To listen to former Schillings partner Gideon Benaim, you might be forgiven for thinking that every member of the media is enrolled among the forces of Lucifer.
Benaim – a former winner of Partner of the Year at The Lawyer Awards – is a ferocious litigator, even though his Ryan Giggs injunction eventually failed after a combination of social media and the Sunday Herald forced the story out into the open.

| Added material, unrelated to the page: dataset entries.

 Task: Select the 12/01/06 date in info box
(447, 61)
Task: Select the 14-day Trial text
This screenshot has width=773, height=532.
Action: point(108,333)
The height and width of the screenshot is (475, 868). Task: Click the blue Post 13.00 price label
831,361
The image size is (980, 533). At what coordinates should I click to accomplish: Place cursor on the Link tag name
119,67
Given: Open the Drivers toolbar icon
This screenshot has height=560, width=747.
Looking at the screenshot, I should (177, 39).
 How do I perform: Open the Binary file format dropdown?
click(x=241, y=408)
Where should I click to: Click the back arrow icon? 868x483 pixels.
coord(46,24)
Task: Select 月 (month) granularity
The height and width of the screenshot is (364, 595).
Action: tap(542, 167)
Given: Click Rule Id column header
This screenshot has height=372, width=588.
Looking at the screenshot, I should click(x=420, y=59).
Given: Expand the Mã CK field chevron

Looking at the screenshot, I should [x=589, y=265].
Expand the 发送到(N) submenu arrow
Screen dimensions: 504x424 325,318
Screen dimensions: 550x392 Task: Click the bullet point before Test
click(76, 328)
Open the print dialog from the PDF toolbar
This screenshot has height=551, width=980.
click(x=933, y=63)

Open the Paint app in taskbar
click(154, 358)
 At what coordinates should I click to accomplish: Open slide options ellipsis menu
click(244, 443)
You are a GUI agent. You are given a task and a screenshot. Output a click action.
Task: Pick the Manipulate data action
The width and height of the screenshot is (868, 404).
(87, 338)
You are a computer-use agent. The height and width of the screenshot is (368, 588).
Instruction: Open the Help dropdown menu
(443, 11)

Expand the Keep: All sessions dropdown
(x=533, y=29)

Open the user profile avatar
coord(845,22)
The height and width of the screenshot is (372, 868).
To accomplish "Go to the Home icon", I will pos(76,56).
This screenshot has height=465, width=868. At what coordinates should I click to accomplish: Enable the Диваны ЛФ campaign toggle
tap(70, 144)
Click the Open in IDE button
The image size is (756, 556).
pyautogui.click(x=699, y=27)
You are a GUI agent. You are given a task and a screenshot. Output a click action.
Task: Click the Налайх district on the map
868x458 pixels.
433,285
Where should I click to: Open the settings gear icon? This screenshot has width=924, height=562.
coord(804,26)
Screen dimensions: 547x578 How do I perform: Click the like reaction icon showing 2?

But while you’d expect a claimant lawyer to have a jaundiced view of the media, it was journalists, rather than the authorities, who exposed its worst practices. The Metropolitan Police – deeply implicated in dirty tabloid practices – failed to act.
With the Leveson report due, the refusal of the British press to run the Kate shots was not surprising. However, in the long run, the argument around press regulation may be a sideshow; The Sun’s decision to re-enact the Harry photographs was a risible response to the fact that the originals had gone viral. The tabloids - the traditional targets of legal ire - are slowly dying. Even at the top end, news-led print journalism is ceasing to be; to borrow a phrase from The Economist, print is now all about a lean-back read. One reason why The Lawyer switched to our new, well-received design was that news in print simply doesn’t fit modern reading habits. But the tabloids, reliant on print delivery of sensational headlines, don’t have room for manoeuvre when they’re up against guerilla celeb websites.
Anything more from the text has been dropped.